### Records for processing ###

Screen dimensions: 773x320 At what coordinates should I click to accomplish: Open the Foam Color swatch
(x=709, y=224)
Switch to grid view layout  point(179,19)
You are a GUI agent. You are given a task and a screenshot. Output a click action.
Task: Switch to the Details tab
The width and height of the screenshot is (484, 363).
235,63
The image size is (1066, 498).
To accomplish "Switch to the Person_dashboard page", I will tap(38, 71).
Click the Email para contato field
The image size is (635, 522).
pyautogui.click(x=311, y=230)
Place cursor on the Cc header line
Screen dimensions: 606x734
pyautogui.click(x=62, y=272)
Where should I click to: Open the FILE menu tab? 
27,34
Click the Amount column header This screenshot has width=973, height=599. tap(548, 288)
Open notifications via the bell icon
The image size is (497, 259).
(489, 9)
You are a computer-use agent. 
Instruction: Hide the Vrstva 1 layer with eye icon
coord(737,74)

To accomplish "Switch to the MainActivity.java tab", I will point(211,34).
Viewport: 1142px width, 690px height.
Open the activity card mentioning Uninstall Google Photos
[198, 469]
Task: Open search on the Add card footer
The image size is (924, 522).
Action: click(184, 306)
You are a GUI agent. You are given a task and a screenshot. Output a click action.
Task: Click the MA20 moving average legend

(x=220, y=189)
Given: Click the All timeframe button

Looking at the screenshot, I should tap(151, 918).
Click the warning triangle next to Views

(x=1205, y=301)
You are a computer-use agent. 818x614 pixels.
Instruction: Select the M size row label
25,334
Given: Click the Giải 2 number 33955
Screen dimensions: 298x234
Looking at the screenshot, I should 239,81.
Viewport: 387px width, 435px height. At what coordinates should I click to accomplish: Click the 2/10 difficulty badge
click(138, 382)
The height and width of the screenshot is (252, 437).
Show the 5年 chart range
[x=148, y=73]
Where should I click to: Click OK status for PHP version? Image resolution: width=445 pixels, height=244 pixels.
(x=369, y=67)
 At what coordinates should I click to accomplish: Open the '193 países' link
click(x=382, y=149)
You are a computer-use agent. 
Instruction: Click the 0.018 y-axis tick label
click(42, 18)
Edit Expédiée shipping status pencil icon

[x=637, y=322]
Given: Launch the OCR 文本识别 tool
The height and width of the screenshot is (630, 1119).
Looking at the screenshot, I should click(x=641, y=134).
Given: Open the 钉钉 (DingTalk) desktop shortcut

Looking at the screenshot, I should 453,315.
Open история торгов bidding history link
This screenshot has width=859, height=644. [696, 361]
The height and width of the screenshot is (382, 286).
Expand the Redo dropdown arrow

###

*Exercise brief:*
Once you find the line containing "The height and width of the screenshot is (382, 286).", copy it and every line after it through the end of the records, exactly as they stand.

*Exercise output:*
The height and width of the screenshot is (382, 286).
Expand the Redo dropdown arrow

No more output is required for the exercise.